As those in attendance waited for Baker to finish walking his dog, I wound up on the dance floor with some journalist friends, alongside actors Yura BorisovMark Eydelshteyn, and Lindsey Normington. The DJ played “Greatest Day (Robin Shultz Rework)” by Take That ft. Calum Scott as Eydelshteyn pogoed like his life depended on it. Light up! She played it a second time. Then a third. Then a fourth. “It’s too bad the movie doesn’t have a second song,” I told my friends — at which point the DJ switched to the movie’s second song, t.A.T.u’s “All the Things She Said.” I danced like no one was watching, only to find out later that multiple people were watching.

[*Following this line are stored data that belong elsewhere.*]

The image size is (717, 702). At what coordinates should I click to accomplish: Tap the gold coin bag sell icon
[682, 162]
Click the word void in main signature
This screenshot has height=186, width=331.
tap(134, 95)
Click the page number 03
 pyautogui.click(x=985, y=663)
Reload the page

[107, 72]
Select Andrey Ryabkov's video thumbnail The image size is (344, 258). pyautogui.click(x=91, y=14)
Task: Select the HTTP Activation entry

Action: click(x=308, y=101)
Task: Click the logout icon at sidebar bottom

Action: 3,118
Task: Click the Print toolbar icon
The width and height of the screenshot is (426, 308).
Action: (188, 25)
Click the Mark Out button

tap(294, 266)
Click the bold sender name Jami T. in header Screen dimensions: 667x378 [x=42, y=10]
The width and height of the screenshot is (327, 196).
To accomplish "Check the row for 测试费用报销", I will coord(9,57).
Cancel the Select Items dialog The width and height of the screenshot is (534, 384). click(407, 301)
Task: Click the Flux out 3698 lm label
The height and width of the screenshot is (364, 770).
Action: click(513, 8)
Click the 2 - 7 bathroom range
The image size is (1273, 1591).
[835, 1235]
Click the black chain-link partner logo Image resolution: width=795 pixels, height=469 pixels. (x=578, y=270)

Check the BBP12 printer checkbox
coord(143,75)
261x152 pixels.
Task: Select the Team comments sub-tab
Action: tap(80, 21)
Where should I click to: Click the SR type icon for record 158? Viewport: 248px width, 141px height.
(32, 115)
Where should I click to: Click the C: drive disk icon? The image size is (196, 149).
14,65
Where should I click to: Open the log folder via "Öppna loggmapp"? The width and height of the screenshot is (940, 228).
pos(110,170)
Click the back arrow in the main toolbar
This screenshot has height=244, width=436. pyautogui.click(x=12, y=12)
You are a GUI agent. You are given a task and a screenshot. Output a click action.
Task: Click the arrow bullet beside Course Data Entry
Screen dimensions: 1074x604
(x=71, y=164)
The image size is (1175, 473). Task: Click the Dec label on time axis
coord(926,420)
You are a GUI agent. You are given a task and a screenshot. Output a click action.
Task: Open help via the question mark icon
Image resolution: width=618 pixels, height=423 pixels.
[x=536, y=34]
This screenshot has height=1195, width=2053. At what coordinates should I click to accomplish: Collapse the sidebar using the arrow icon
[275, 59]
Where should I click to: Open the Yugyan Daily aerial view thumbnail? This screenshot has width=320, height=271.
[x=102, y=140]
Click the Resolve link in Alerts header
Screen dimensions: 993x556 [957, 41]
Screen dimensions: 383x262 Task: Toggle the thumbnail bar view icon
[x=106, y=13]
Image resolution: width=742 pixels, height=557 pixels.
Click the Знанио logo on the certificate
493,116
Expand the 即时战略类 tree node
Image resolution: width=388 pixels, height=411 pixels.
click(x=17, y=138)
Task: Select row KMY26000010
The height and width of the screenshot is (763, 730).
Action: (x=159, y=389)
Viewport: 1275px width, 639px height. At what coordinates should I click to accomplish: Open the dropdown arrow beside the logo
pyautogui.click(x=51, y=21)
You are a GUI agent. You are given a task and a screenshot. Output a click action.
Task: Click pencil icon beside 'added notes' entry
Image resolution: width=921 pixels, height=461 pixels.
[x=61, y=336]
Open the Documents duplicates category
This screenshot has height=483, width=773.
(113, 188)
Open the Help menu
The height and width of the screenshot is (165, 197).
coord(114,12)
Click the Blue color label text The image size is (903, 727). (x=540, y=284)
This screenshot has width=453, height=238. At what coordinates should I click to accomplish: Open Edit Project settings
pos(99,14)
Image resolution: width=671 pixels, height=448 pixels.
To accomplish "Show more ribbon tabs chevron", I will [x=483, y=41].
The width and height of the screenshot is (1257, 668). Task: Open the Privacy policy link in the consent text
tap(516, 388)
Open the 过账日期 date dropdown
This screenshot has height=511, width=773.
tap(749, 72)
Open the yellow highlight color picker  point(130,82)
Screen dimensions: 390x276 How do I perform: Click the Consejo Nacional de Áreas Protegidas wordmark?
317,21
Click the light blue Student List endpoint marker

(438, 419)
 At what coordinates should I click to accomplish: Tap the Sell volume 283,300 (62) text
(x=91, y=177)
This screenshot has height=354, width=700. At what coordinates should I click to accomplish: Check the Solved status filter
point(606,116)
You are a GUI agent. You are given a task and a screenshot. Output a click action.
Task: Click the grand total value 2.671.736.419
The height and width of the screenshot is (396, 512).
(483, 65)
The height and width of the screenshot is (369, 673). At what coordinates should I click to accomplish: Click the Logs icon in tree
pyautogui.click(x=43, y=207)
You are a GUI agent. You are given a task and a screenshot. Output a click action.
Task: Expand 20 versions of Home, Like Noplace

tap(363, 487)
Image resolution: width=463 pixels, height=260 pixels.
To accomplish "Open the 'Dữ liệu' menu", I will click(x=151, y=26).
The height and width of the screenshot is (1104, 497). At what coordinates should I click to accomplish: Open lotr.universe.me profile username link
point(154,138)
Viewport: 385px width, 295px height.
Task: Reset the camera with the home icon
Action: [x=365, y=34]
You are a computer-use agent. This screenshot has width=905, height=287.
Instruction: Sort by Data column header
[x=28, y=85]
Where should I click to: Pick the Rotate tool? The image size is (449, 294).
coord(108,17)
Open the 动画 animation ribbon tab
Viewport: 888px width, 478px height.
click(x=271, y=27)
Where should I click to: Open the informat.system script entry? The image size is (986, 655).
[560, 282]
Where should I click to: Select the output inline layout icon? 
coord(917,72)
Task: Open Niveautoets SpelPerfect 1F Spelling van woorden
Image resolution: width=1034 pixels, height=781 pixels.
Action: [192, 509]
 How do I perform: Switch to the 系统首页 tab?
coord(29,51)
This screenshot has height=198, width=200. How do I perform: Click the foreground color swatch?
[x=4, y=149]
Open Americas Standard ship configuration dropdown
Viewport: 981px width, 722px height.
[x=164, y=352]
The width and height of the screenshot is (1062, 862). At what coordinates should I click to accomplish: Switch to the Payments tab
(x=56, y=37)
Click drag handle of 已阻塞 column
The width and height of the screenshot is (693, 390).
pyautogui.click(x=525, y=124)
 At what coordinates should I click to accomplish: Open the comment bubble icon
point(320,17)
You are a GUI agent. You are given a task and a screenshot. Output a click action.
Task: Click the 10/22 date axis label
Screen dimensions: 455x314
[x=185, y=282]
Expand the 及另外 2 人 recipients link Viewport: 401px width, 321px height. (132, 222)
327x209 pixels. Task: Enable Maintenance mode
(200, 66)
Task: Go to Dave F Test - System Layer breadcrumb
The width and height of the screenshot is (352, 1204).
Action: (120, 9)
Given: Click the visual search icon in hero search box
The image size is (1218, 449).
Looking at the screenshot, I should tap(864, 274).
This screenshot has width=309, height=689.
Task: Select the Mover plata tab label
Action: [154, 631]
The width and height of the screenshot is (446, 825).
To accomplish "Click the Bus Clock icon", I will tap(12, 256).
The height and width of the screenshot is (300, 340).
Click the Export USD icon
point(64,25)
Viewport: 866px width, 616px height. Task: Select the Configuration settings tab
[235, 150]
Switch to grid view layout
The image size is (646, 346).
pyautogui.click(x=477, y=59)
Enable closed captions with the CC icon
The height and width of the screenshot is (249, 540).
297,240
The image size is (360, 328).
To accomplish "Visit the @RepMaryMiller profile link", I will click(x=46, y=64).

More of What You Didn’t See on TV

Photo: Getty Images

One thing you’re reminded of when you attend the Oscars in-person is just how much of a TV production they are. I’ll always remember how the 2022 ceremony opened with Venus and Serena Williams addressing the camera with the crowd behind them — which meant that, for the Dolby audience, Hollywood’s biggest night kicked off with two women’s backs. The gap between the TV Oscars and the IRL Oscars felt particularly noticeable this year. Conan’s pre-commercial bumpers sounded really funny; we had no idea they were occurring. Deep into the show, Colman Domingo strode onstage for a toast. He did some pretty blatant Don Julio product placement, then commanded everyone in the room to get up and dance. Many of them did, though not without a little awkwardness. This must make for some weird TV, I thought, but then it turned out we were in a commercial break and none of it was being televised. The bit was purely for the benefit of us in the room.

Even more intriguing was something I learned from attending the Oscars rehearsals Saturday afternoon, an event that played out under levels of security fit for a sensitive government briefing. Journalists were allowed to report who was rehearsing, but — with two exceptions — not in which pairings, or which categories they were presenting. But we did get to see Da’Vine Joy Randolph run through her Supporting Actress presentation. There were two major takeaways: (1) Randolph was rocking a floral jumpsuit that looked incredibly comfy, and (2) while Sunday’s broadcast didn’t feature any clips for the supporting categories, the version we saw did include them. Here’s what they were:

Monica Barbaro: The “House of the Rising Sun” performance.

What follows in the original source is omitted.